■ TASK OBJECTIVE:
Word for word, restate each of the entries below, and drop every picture.

--- START ---

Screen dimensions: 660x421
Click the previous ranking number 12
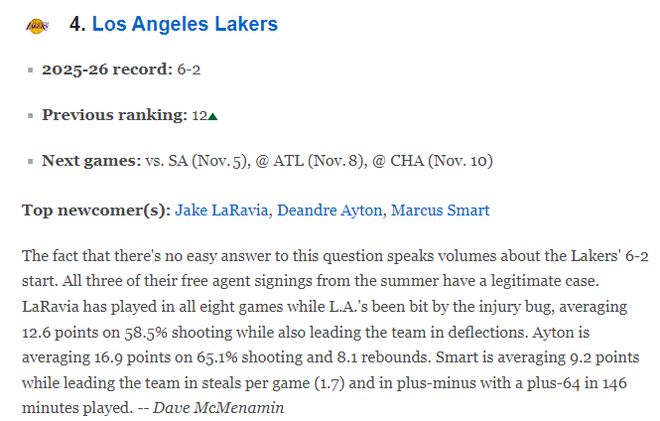(x=199, y=116)
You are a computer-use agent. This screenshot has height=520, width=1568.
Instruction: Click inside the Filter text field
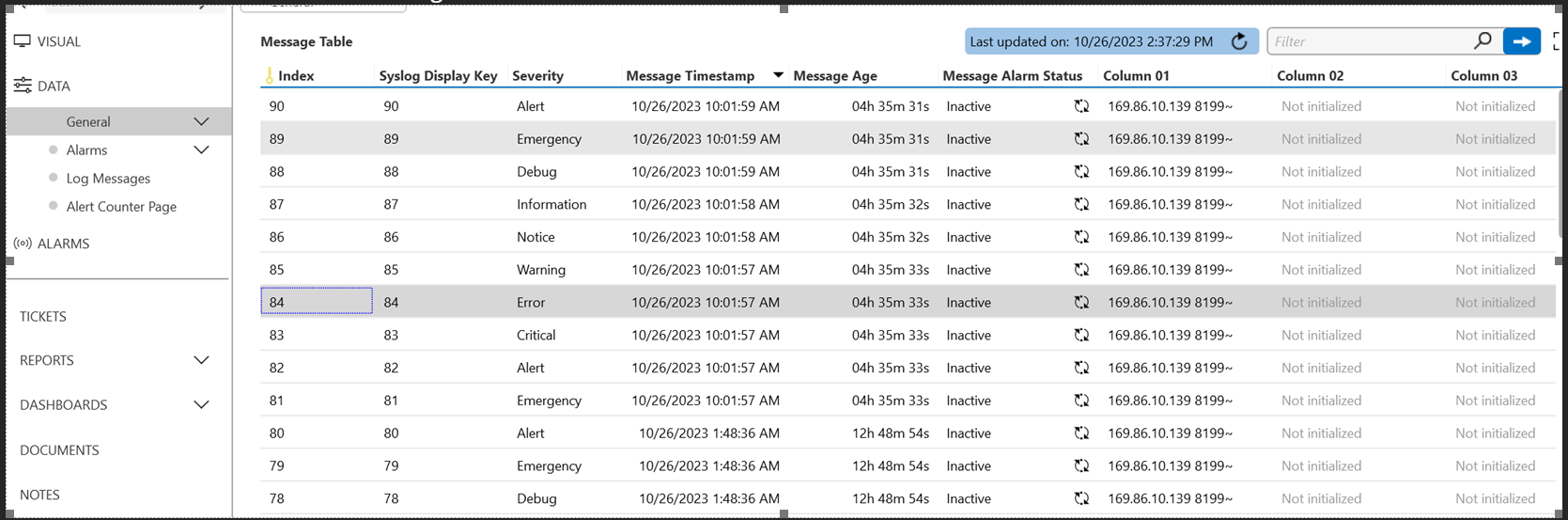pyautogui.click(x=1369, y=41)
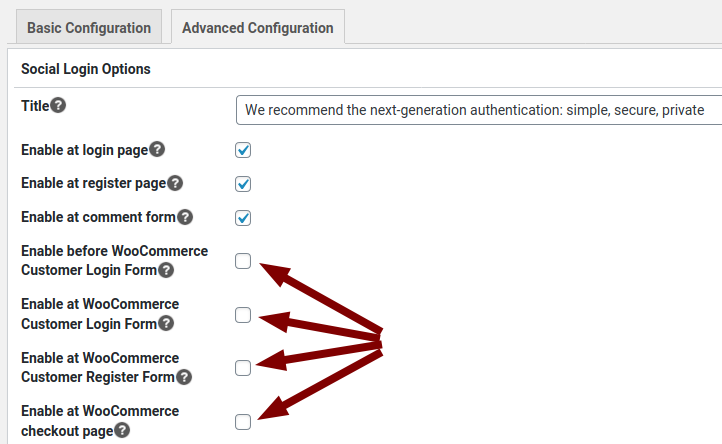Check Enable at WooCommerce Customer Register Form
This screenshot has width=722, height=444.
coord(243,368)
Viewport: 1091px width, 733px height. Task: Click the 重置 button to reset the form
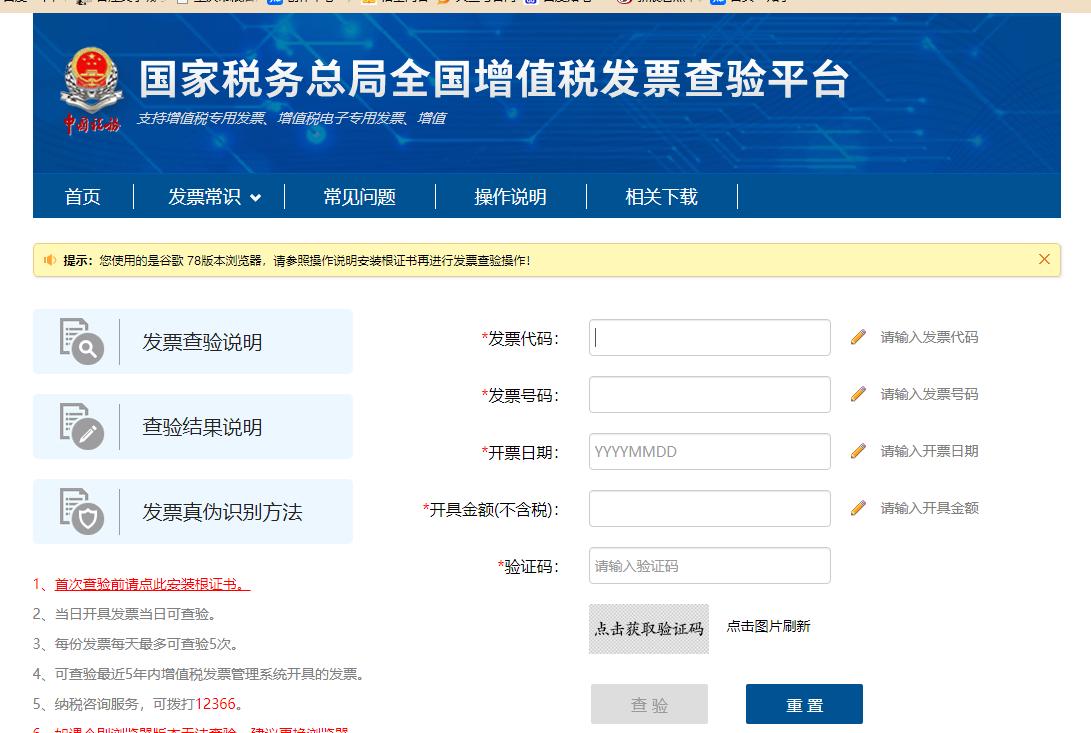(803, 704)
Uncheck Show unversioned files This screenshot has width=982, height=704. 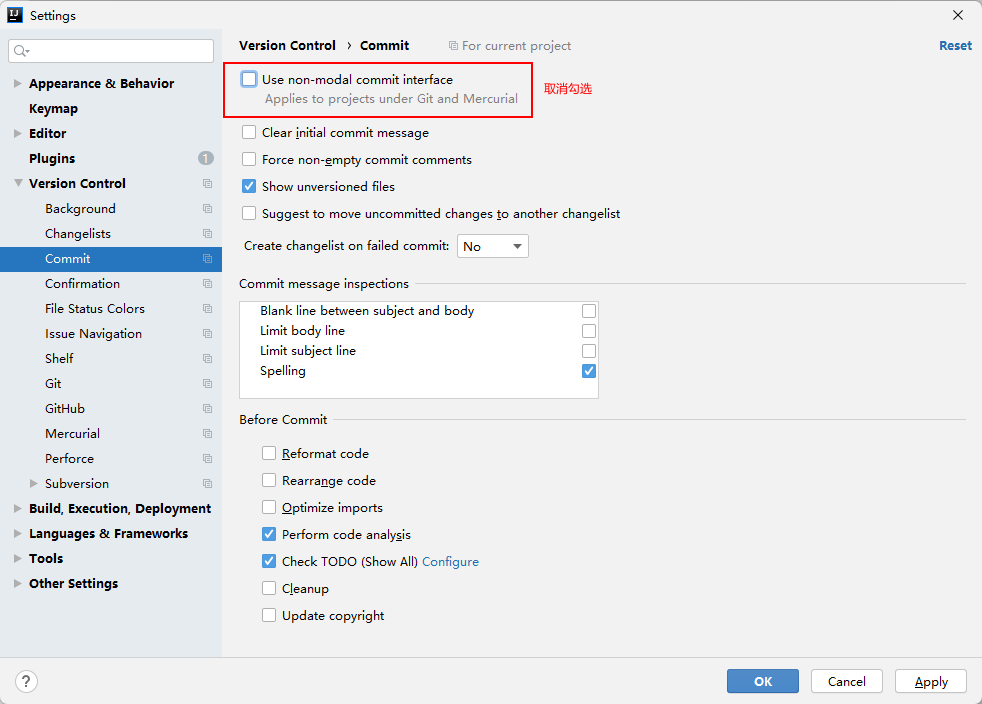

--- END ---

■ RESULT FOR THIS TASK:
Screen dimensions: 660x421
Click the previous ranking number 12
(x=199, y=116)
You are a computer-use agent. This screenshot has height=520, width=1568.
Instruction: Click inside the Filter text field
pyautogui.click(x=1369, y=41)
Check Enable at WooCommerce Customer Register Form
This screenshot has width=722, height=444.
coord(243,368)
Viewport: 1091px width, 733px height. Task: Click the 重置 button to reset the form
(803, 704)
Uncheck Show unversioned files This screenshot has width=982, height=704. 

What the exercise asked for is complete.